简体   繁体   English

为什么我的Deep Q Network不能掌握简单的Gridworld(Tensorflow)? (如何评估Deep-Q-Net)

[英]Why doesn't my Deep Q Network master a simple Gridworld (Tensorflow)? (How to evaluate a Deep-Q-Net)

I try to familiarize myself with Q-learning and Deep Neural Networks, currently try to implement Playing Atari with Deep Reinforcement Learning . 我尝试熟悉Q-learning和Deep Neural Networks,目前尝试使用Deep Reinforcement Learning实现Play Atari

To test my implementation and play around with it, I tought I try a simple gridworld. 为了测试我的实现并玩它,我试着尝试一个简单的gridworld。 Where i have a N x N Grid and start in the top left corner and finishes at the bottom right. 我有一个N x N网格,从左上角开始,在右下角结束。 The possible actions are: left, up, right, down. 可能的操作是:向左,向上,向右,向下。

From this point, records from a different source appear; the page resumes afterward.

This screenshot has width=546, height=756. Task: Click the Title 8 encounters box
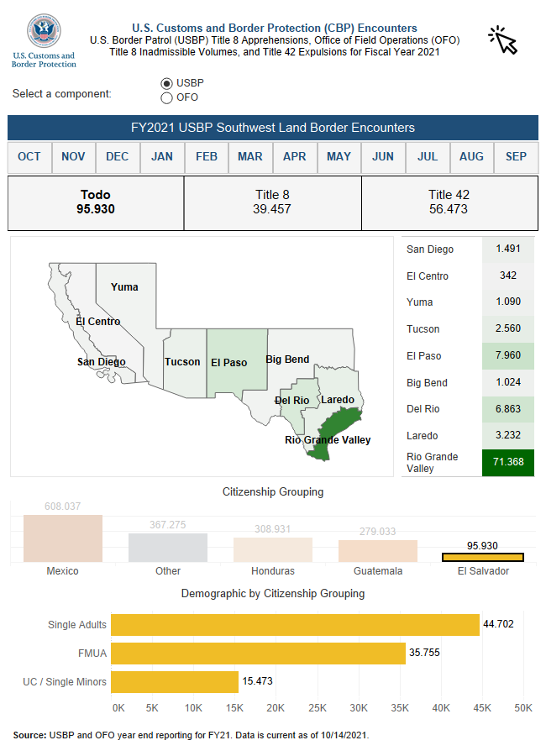pyautogui.click(x=272, y=202)
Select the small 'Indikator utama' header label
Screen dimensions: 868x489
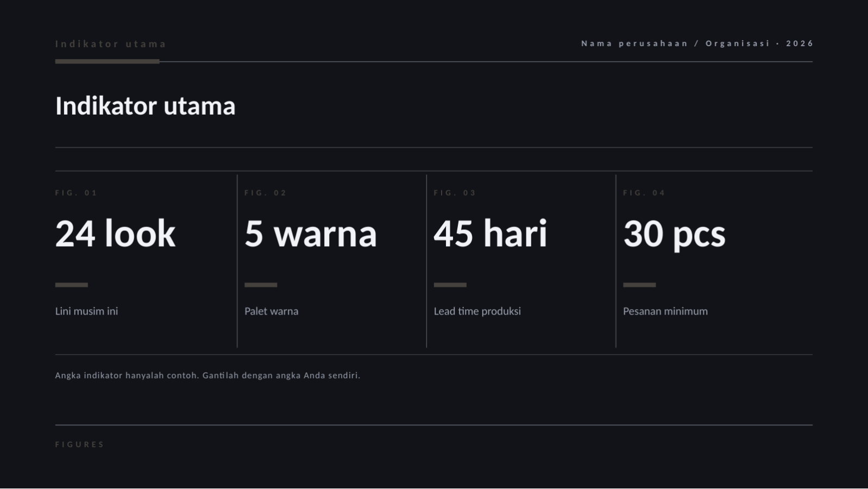[x=111, y=43]
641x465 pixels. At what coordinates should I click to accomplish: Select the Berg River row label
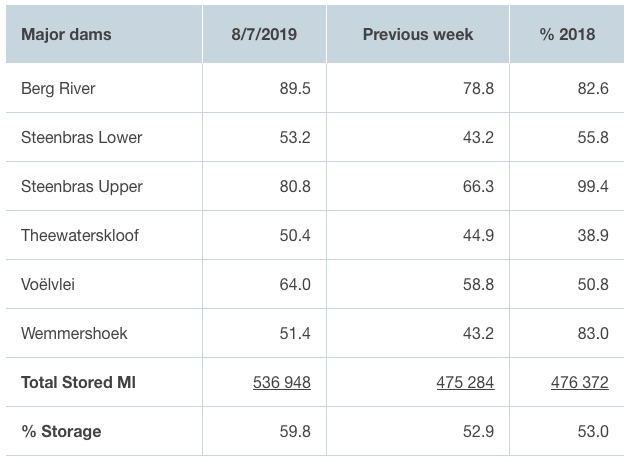59,89
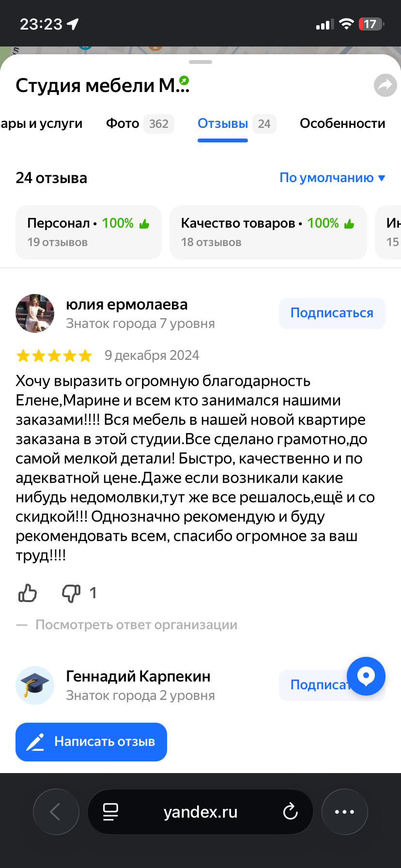Open юлия ермолаева's profile avatar
401x868 pixels.
point(35,313)
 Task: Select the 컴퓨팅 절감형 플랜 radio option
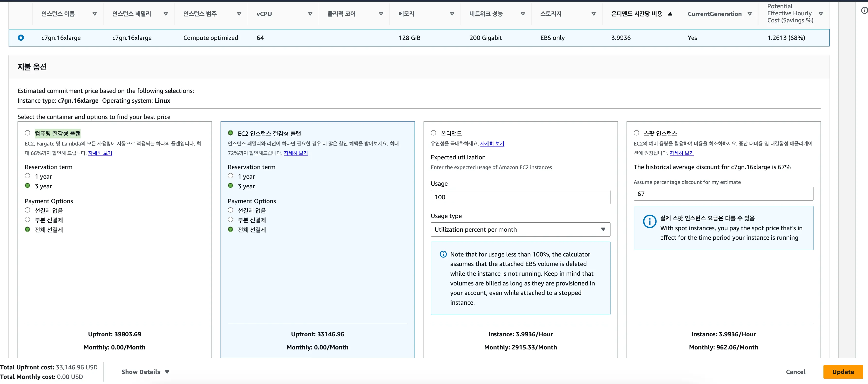(28, 133)
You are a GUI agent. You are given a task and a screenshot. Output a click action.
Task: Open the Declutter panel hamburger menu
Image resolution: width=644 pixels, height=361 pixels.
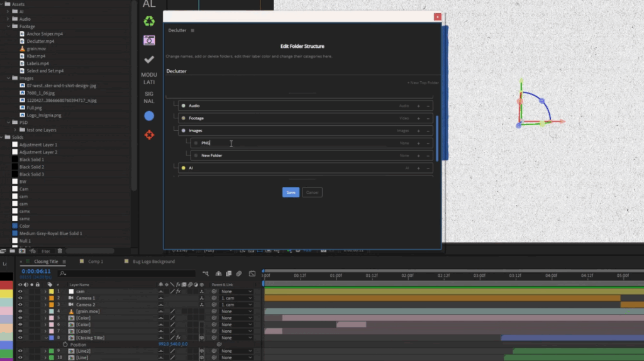click(x=192, y=30)
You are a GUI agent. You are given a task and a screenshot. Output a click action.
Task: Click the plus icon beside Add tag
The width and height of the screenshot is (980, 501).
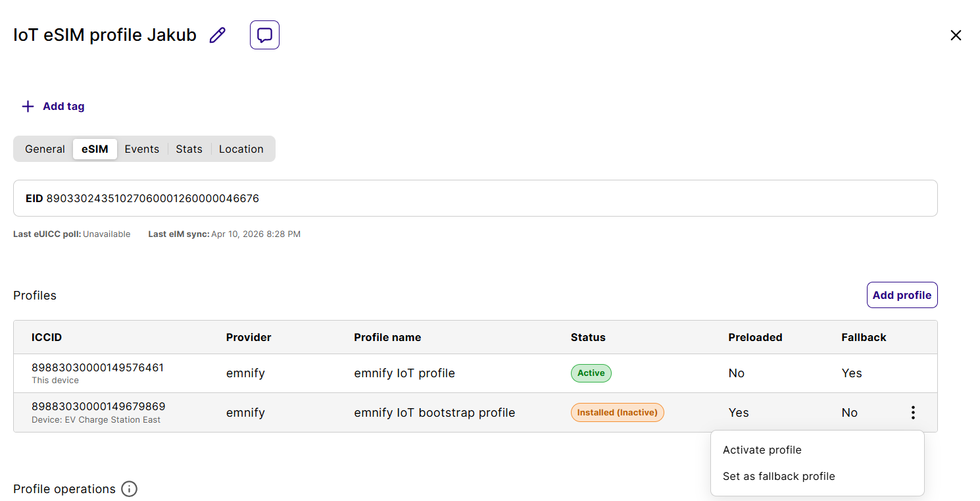[28, 107]
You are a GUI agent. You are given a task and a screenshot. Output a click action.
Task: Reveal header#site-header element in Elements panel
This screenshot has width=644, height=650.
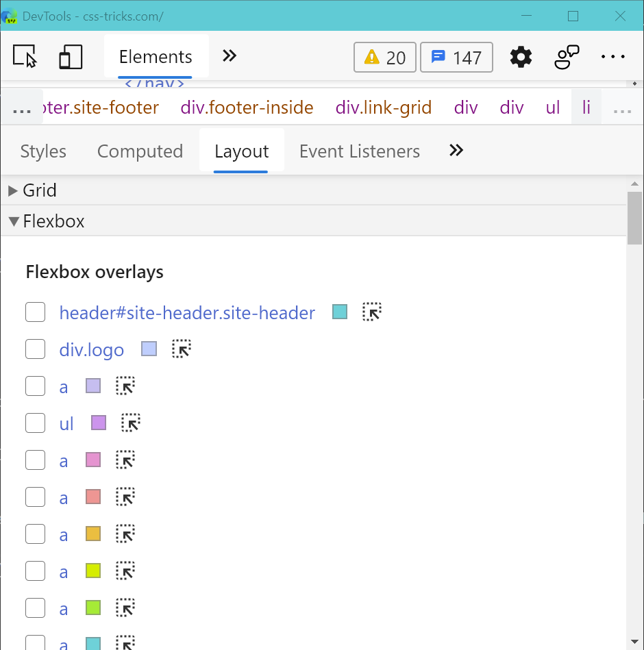tap(372, 312)
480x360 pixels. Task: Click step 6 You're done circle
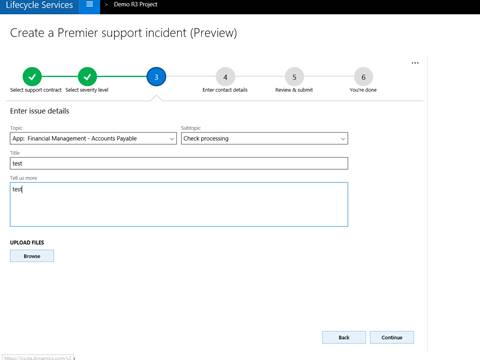coord(363,77)
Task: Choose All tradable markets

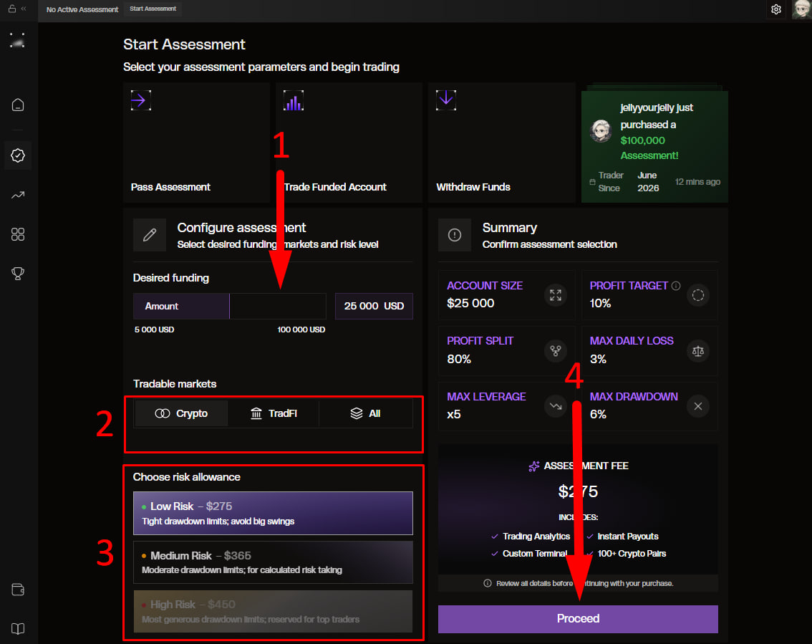Action: (366, 413)
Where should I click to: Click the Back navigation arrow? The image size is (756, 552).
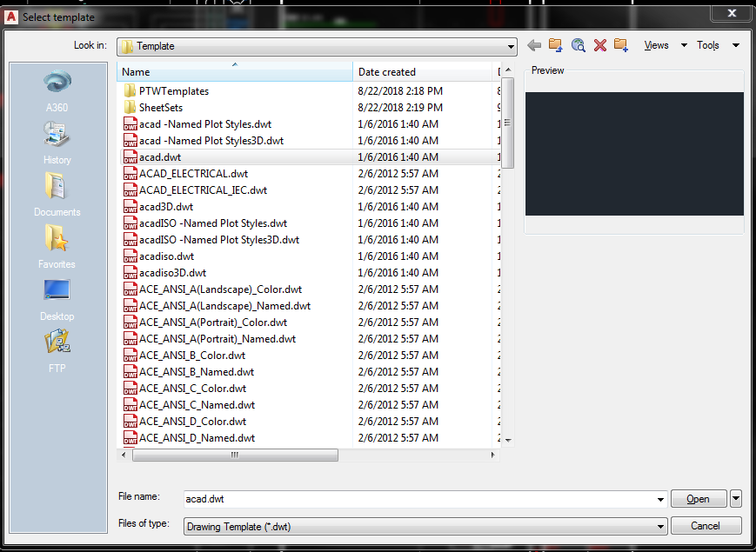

Even though my implementation has become very similar to this (hope its a good one) it dosn't seem to learn anything. 即使我的实现与非常相似(希望它是一个好的),它似乎似乎没有学到任何东西。 Looking at the total steps it needs to finish(I guess the average would be aroung 500 with a gridsize of 10x10, but there also very low and high values), it seams more random than anything else to me. 看看它需要完成的总步数(我猜平均值将达到500,网格大小为10x10,但也有非常低和高的值),它对我来说比其他任何东西都更随机。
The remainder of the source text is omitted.